Task data
------------------------------------------------------------------------
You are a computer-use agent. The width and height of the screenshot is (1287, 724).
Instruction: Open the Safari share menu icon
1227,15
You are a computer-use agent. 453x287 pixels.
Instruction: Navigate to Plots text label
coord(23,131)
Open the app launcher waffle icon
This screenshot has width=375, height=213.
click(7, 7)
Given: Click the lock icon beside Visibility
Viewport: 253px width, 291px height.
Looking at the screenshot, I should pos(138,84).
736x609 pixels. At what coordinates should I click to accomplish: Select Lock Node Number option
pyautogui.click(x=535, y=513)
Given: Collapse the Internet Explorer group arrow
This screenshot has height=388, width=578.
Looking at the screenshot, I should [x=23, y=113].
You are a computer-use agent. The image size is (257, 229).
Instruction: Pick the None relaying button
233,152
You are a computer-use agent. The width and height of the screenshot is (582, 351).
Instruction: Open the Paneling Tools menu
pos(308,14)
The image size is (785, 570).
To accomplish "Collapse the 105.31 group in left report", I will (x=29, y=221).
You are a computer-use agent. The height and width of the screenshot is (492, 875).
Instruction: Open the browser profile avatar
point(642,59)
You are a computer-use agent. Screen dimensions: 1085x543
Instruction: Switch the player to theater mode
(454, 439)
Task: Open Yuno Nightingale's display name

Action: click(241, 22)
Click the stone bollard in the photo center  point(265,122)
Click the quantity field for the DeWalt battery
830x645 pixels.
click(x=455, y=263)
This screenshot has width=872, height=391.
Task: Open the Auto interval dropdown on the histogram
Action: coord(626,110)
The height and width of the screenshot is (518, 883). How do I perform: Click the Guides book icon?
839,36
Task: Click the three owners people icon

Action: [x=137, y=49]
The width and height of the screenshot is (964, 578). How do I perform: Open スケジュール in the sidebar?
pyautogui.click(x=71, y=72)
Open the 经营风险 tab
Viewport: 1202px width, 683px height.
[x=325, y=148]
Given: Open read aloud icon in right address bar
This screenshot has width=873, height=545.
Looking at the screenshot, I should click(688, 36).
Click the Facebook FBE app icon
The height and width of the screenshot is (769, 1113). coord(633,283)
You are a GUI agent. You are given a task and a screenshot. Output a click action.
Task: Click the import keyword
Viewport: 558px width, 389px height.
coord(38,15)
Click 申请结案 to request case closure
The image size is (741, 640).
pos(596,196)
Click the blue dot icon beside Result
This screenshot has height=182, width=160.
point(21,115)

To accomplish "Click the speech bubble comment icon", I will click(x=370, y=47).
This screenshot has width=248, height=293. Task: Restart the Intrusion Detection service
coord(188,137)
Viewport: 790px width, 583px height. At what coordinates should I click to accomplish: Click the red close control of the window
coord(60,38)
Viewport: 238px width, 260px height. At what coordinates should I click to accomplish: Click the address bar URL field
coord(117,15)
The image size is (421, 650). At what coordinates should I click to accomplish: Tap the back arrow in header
------------------------------------------------------------------------
To do
Examine the records above and state the number of lines that include "arrow", with no further text.

Completed task
2